My heart was pounding through my chest, and turned to Jell-O. We looked around at the patterns, looked for something with a sunshade and a handle, and he picked a giraffe pattern. I congratulated him and wished him well.

What touched me the most was that he just assumed I would help him, no hesitation on his part.


‘I called the police tip line, and I told them that I’d seen someone running’

Liz, 28

I was sitting outside of my apartment in Columbus, Ohio, when I saw a man running toward the apartment complex. It was weird — something just struck me as off about the run.

Maybe that I hadn’t seen a lot of runners in the neighborhood. Maybe that he had a hand in his hoodie pocket as he ran. Maybe that he was wearing regular, non-running clothes. Maybe the expression he had on his face. Maybe that he was black.

Whatever it was, my adrenaline kicked in, and I was convinced that I was seeing something out of the ordinary. I guess my next thought was, “maybe someone is chasing him.”

I called the police tip line, and I told them that I’d seen someone running and that it just struck me as really strange. When they asked whether they should send an officer out, I was like: “Wait, what? No. Why?” I kept telling myself: “This isn’t because he’s black.”

A week after that, I was walking to work and I saw a bus go up one of the streets near where I lived, and it just clicked: This guy had been running to catch the bus. I felt immediately ashamed of myself.
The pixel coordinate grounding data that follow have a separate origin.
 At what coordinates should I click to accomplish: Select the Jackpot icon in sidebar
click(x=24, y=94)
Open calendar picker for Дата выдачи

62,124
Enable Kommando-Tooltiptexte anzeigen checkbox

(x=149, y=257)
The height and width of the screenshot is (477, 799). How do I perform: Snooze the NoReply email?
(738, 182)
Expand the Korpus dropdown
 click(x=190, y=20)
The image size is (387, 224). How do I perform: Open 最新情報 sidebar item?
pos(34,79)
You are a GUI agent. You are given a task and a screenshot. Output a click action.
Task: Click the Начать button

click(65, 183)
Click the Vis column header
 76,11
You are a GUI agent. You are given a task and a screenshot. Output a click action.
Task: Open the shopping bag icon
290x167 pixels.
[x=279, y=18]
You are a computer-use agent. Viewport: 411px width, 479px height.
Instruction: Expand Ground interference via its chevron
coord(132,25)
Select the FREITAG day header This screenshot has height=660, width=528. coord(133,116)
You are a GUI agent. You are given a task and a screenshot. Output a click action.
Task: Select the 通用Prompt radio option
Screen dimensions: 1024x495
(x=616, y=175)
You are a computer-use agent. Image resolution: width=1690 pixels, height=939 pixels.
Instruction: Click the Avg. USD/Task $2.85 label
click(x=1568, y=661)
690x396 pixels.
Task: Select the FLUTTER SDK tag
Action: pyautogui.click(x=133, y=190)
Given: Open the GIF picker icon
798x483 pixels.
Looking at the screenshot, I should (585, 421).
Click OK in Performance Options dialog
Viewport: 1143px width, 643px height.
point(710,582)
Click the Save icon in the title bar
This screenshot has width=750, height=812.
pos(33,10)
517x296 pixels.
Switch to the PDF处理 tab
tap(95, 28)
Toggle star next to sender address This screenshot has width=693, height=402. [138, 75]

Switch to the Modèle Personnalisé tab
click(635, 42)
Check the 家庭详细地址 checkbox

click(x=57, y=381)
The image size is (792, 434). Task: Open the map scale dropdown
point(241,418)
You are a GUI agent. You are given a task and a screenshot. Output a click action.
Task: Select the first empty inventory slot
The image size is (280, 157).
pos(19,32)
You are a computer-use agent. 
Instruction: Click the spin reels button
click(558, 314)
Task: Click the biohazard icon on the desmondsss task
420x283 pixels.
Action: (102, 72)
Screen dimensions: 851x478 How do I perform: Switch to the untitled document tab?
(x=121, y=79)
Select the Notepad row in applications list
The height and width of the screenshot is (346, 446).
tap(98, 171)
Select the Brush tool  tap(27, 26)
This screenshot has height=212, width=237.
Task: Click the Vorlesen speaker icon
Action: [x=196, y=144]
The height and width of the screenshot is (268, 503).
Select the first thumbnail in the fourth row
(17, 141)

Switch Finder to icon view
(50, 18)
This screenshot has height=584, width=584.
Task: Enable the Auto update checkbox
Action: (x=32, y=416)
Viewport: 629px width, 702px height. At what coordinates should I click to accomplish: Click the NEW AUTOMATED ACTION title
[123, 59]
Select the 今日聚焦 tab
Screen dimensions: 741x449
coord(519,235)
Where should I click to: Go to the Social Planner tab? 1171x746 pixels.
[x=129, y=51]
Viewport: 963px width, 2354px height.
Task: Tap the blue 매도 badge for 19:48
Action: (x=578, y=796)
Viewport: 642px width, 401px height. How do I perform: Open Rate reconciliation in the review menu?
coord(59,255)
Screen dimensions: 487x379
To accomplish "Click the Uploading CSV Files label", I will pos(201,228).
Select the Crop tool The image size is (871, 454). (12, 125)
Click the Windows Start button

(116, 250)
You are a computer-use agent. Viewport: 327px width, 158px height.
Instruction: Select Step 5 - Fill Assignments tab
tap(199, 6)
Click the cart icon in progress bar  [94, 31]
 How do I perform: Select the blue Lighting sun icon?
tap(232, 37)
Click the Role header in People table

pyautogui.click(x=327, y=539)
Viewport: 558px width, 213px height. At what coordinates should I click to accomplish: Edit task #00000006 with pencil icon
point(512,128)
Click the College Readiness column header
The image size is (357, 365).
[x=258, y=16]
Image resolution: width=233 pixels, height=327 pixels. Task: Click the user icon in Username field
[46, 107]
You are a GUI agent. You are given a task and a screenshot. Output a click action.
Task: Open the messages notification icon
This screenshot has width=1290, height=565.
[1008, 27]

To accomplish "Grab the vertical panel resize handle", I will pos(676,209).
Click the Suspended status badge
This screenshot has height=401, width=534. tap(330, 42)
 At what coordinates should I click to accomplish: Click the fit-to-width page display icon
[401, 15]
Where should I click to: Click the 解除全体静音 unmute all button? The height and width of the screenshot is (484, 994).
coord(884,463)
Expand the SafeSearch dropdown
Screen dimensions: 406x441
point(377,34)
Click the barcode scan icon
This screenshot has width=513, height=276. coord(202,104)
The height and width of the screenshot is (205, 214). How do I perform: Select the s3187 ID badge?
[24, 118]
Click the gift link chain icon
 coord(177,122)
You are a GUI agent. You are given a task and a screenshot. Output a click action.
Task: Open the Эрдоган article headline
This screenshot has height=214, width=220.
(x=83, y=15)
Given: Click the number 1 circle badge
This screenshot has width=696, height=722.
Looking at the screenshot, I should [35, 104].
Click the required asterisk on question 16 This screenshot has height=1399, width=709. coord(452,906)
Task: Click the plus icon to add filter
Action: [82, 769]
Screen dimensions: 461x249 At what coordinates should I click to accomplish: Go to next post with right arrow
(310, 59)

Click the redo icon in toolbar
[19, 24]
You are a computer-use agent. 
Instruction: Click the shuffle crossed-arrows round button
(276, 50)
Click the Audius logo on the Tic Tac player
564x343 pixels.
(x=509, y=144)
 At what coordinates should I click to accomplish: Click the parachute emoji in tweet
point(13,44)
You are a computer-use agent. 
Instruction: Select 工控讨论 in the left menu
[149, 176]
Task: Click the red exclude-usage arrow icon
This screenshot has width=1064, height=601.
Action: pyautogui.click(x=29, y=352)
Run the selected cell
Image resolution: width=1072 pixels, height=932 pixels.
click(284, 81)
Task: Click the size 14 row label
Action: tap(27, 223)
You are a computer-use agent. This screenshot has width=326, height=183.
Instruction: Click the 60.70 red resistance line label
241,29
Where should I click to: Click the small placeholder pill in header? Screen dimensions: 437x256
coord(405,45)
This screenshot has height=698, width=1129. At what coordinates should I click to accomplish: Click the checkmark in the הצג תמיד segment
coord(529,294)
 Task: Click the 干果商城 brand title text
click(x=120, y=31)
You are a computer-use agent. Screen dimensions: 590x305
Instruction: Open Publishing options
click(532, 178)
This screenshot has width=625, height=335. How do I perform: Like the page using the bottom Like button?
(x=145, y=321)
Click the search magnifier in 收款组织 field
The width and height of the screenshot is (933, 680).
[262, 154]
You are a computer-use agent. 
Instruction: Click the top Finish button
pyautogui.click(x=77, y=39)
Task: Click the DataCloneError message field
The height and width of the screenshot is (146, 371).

‘One of the men started following me’

Neil, 53

I was using an ATM on a street in a Central American city. Several young Hispanic-looking men were socializing on the street. I took my $200 cash and began walking away. One of the men started following me.

I quickened my pace, only to have him catch up to me, waving something in his hand. It was the bank card that I had left in the ATM. He returned it with a big smile that seemed to acknowledge that I looked scared.

Not sure if it was the situation, or their race that made me assume they were up to no good. In retrospect, I probably should have given them the benefit of the doubt.


‘Wondered if she was part of the hotel cleaning staff’

Sandra, 70

I was attending a Montessori conference in Kansas City with teachers from my sons’ school and kept noticing a small Filipina woman carrying a baby-changing tote around and wondered if she was part of the hotel cleaning staff.

What a surprise to find she was the main speaker for the conference — a world expert on Montessori in public schools. We lose out from experiencing the full blessings life has to offer when we succumb to racial stereotyping.